§ **Work task**
Lines from the one containing "Unternehmen (72, 1180)" to the end of the entries below must be reproduced exactly, with both end lines kept and no other line added.

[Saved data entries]
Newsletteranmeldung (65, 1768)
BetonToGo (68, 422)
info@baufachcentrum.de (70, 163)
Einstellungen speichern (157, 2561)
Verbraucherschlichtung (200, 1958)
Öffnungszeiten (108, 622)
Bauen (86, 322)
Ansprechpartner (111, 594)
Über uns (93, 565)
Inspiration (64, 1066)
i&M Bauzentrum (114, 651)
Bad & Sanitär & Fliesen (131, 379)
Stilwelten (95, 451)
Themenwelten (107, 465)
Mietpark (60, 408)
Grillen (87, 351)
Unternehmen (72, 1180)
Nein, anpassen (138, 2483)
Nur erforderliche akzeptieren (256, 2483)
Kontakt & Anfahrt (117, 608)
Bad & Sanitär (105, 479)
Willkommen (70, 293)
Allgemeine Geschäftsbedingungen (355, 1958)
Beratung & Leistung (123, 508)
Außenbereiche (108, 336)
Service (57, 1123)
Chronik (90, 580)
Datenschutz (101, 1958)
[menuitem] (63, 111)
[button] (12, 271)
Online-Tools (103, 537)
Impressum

§ **Result for this exercise**
Unternehmen (72, 1180)
Nein, anpassen (138, 2483)
Nur erforderliche akzeptieren (256, 2483)
Kontakt & Anfahrt (117, 608)
Bad & Sanitär (105, 479)
Willkommen (70, 293)
Allgemeine Geschäftsbedingungen (355, 1958)
Beratung & Leistung (123, 508)
Außenbereiche (108, 336)
Service (57, 1123)
Chronik (90, 580)
Datenschutz (101, 1958)
[menuitem] (63, 111)
[button] (12, 271)
Online-Tools (103, 537)
Impressum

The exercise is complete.